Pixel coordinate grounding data
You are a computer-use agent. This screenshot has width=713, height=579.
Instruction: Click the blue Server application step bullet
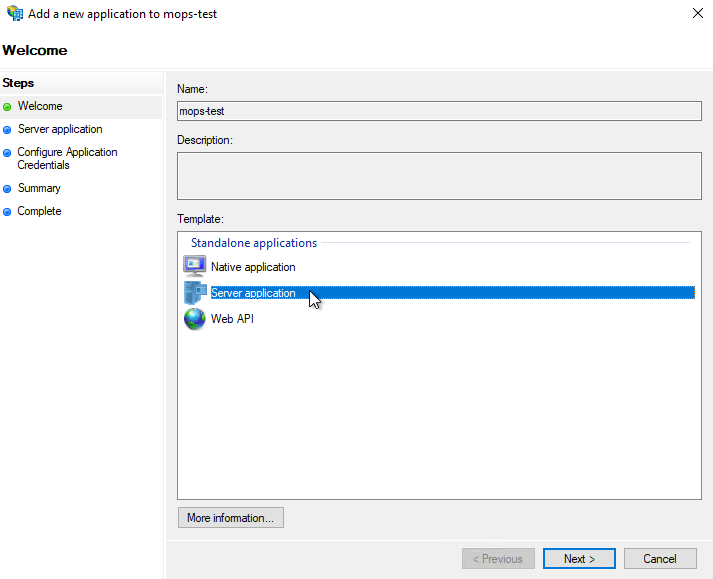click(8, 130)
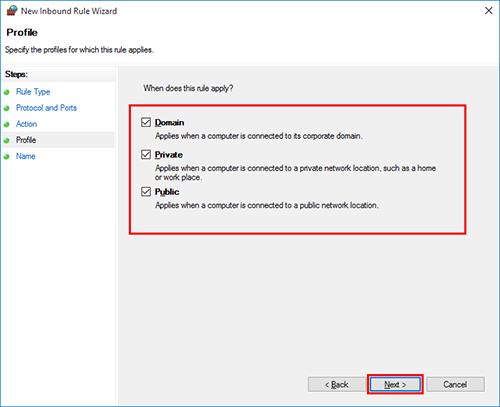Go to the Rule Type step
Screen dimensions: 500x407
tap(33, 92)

- Task objective
Send back the data above verbatim, leaving out its pictures.

- Answer to the exercise
You are a computer-use agent. This screenshot has width=713, height=579.
Instruction: Click the blue Server application step bullet
click(8, 130)
Go to the Rule Type step
Screen dimensions: 500x407
tap(33, 92)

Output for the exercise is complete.